Z1コンセプトは唯一無二の「ベスト・イン・ザ・ワールド」

世界に通用する初めての日本製オートバイであり、カワサキ初の世界戦略車であるW1。このW1に続くモデルとして、カワサキはオールカワサキ製の4ストロークエンジンを搭載する完全オリジナルの世界戦略車を目指す。1960年代のことである。

「当時、我々はアメリカを向いていたわけですね。アメリカ市場にはまず2ストロークを送り出し、その次に4ストロークのW1を送り出した。ただ、そのW1はBSAのコピーと言われていたわけで、我々としてはちょっと引っかかるものがあったわけです。完全オリジナルの4ストロークエンジンを作ろうということで、まずはW1の流れを汲む2気筒エンジンを中心にいろんなことをしてみたんです」

画像1: Zイズムの創始者に聞く

「しかし、いずれにしましても振動が多く、潤滑の問題もあって、これからアメリカ市場に投入するにはやっぱりアカンな、ということになり、全く別のエンジンレイアウトを検討することになったんですな。同時に、当時ホンダさんが送り出していたCB450の状況を見て、アメリカ市場におけるイングリッシュバイクの趨勢を駆逐するためには排気量の大きさが大きな意味を持つんやないかと考えました。目指す排気量はノートンで出していた750かハーレーの900だな、ということになったわけです」

稲村暁一氏は当時を思い出すかのように言葉を選びながら語る。氏は歴代のカワサキ4ストロークエンジンの殆どを手掛けている生粋の技術者である。

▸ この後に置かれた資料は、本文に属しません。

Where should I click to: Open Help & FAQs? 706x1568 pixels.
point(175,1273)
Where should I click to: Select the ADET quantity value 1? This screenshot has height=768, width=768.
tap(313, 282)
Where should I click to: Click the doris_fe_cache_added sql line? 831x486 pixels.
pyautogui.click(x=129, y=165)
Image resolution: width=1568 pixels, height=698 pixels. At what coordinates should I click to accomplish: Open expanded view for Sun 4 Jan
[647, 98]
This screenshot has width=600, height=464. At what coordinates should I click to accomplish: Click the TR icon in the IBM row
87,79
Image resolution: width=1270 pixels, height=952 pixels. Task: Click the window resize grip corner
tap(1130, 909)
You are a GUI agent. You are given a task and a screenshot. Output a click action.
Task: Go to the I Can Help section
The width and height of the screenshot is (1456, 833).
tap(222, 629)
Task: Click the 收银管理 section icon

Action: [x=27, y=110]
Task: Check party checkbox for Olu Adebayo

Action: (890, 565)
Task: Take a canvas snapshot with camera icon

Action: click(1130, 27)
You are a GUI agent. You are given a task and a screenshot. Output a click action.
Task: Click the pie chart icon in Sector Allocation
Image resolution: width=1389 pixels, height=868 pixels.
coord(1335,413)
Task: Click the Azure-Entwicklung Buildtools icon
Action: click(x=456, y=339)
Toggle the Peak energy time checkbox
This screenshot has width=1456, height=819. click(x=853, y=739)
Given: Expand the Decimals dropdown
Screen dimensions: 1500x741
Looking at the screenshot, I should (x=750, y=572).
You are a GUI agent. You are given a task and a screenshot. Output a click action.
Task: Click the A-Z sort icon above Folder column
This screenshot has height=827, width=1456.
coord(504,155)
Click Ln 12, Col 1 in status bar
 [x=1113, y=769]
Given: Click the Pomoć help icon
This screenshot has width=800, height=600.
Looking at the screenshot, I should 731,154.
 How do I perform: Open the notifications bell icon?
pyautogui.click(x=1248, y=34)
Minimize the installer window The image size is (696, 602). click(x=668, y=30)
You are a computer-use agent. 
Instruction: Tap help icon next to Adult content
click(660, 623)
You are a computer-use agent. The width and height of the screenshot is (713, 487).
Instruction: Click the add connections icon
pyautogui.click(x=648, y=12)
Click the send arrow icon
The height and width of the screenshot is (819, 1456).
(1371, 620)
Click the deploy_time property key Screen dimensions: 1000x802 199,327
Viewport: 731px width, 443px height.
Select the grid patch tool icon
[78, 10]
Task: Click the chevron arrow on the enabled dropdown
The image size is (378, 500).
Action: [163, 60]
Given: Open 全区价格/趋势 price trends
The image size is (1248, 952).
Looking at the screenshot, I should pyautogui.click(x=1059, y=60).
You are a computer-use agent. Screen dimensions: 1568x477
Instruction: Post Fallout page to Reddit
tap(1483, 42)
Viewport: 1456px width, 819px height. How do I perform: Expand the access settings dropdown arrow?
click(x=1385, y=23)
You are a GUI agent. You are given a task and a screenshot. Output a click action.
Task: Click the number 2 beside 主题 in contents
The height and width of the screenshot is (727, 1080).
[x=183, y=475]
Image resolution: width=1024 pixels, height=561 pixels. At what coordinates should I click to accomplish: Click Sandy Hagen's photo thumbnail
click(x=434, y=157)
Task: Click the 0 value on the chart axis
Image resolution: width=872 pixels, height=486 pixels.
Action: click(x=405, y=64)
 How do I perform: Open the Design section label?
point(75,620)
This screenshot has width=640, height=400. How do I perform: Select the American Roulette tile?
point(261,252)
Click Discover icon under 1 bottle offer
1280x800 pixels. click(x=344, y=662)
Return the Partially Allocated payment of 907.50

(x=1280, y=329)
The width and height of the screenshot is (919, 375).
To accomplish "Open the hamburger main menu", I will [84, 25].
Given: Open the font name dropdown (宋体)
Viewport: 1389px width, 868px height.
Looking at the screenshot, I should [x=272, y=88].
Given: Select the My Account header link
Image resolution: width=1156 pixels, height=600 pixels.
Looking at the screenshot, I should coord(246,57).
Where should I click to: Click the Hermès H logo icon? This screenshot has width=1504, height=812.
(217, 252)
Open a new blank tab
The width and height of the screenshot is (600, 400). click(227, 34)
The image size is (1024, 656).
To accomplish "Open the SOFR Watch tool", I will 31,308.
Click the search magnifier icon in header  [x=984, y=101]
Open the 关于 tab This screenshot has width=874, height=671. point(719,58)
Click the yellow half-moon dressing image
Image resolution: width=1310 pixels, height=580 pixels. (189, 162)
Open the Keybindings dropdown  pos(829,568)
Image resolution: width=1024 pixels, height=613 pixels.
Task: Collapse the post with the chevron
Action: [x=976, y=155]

さて、目指す排気量が決まったところで問題になるのは、そのレイアウト。W1のエンジンで採用されており、当時世界で最も優れたオートバイとされていた英国車独特のバーチカルツインは「振動は諸悪の根元」との考えを持つ稲村氏にとっては、様々な試みの結果「検討の対象外」となった。そこで出てきたのは、DOHC4気筒という当時としては画期的なエンジンレイアウトであった。しかし、その開発は思わぬところで中断を余儀なくされることになる。

画像2: Zイズムの創始者に聞く

CB750の衝撃がマジックナンバー900を生む

「性能的に見れば、排気量は750ccで十分であろうということで決定し、そのレイアウトはDOHC4気筒、これで行こうと開発に着手しました。ところが、エンジンとともに車体の方の煮詰めも相当進んだ頃、確か1968年でしたかな、モーターショーでホンダさんがCB750を発表されまして、一時開発がストップしてしまったんですな。
その頃は実走試験まで行っていたものですから、相当なショックを受けましてね。まあ、ホンダさんが出されるならマーケットの方も広がるであろうという明るい見方も出来ましたが、我々としては方向転換せざるを得なくなったんです。後発に甘んじるわけにはいきませんでしたから。そこで、出来るだけコンパクトに、そして排気量は1100ccくらいまでカバー出来る要素を残しながら900ccをやるということで設計しなおしたわけです。
900ccという排気量は、900ccのハーレーのスポーツスターがひとつのターゲットになっていたということと、私自身がそのオートバイに憧れていたということもあって決まったんですが、この900という数字が我々にとってはマジックナンバーのようになりましてね。何か新しいビッグバイクをやろうという時には、何故か900から始まるようになりましたなあ(笑)。開発コンセプトとしてはあらゆる面において、ベスト・イン・ザ・ワールドということになりますかな。これはカワサキの全てのオートバイに今でも生きているコンセプトです」(稲村氏)

画像3: Zイズムの創始者に聞く

結果的に、この時新たに開発し直されたマシンがZ1として我々の前に姿を現すことになる。「900ccという排気量を持つオートバイは、エンジン自体のサイズ、ボディのサイズともオートバイの原点的な美しさがあると思いますね」と稲村氏は言う。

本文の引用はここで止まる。